Il rigetto della guerra è fortemente sentito, ci sono grandi energie…
Certo. Troveranno una via giuridica che, secondo me, è la prima anche perché un diritto contrario alla guerra già c’è, solo che non viene rispettato o si cerca di calpestarlo. Ma questa difesa, per esempio, dei giuristi di tutto il mondo a difendere i diritti dell’Onu, è interessantissimo. Questo vuol dire che queste idee di rifiuto della violenza, di rifiuto della guerra, che hanno già preso corpo soprattutto alla fine del secondo conflitto mondiale, adesso stanno resistendo a questo scossone, a questo ritorno indietro. Ma è interessante anche la riconciliazione, perché solo la riconciliazione con l’altro può portare la pace. Questo esperimento splendido di cui non si parla, dell’Unione Sudafricana, dove nel processo, il criminale può essere liberato se l’altro è consapevole di perdono. L’ascolto dell’altro, abbandoniamo il discorso del villaggio globale. Cerchiamo di fare un’interfecondazione che sarà la cultura del domani: Non sappiamo come sarà, perché nessuno ha la ricetta e non si può scrivere prima, però siamo sulla strada giusta. Oggi assistiamo ad un passaggio delicato, perché si può sbagliare ancora tutto, ma interessante perché la guerra non ci salverà più, l’unico sistema economico non ci salverà più, la Terra non ne può più di un sistema economico così. Gli uomini cominciano a capire che con questi mezzi non andiamo lontano.

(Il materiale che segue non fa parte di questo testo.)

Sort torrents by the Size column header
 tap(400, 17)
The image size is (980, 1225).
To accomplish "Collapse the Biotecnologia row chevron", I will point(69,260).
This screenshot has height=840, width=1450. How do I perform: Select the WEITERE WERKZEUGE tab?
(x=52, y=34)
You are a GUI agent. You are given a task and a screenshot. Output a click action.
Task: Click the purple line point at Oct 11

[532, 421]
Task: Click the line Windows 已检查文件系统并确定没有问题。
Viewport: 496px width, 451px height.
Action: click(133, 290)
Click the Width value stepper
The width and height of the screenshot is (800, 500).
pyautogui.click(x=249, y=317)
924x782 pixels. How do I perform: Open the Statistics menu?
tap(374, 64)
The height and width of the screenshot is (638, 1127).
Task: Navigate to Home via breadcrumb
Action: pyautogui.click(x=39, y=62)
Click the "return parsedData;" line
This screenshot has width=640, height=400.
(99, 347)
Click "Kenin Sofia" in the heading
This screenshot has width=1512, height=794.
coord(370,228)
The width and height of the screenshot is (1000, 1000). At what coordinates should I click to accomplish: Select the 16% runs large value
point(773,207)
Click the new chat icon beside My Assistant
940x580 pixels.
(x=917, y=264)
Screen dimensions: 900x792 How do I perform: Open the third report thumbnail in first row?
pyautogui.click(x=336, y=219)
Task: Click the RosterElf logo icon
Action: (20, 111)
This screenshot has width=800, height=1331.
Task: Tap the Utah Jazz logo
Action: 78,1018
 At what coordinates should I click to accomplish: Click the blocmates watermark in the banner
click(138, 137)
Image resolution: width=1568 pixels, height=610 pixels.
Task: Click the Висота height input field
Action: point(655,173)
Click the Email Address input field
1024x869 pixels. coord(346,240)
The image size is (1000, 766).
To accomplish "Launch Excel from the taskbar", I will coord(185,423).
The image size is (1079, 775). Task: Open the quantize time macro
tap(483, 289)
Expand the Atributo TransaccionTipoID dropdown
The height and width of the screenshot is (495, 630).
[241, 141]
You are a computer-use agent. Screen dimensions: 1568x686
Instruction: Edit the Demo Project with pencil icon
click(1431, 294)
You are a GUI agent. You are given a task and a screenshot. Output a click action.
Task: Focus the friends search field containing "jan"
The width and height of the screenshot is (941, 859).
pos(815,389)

Viviamo un tempo in cui tutto può essere ridiscusso, che ha delle possibilità infinite. Rileggere al di fuori del mito, questi assiomi dominanti, per cui devono comandare solo i vincenti, che si debba fare la guerra alla natura per estrarne il massimo possibile di benessere materiale, che la società politica ha diritto ad essere guidata solo da quelli che hanno i soldi…insomma, tutte queste cose vanno superate, sono fasulle. Altre cose vanno elaborate culturalmente. Così credo possa prendere vita una cultura che sia da supporto ad una nuova politica. Solo una nuova antropologia partorisce una cultura nuova e una cultura politica all’altezza di queste sfide. Intorno all’idea del bene comune, va costruito qualcosa di solido. Non può esistere una società in cui siamo solo individui ed ognuno fa gli affari propri. Se il desiderio di stare bene, rimane in solitudine e non passa attraverso la relazione, diventa distruttivo. Bisogna liberare il desidero dalla caduta del possesso e liberarlo verso…rimettere alla base della convivenza il senso della relazione. L’altro non è mai strumento, in nessun senso, ma solo un mistero con cui confrontarsi. Ricostruire un tessuto, ricostruire nuovi significati perché sennò, oltretutto, quanto durerà la pazienza degli altri?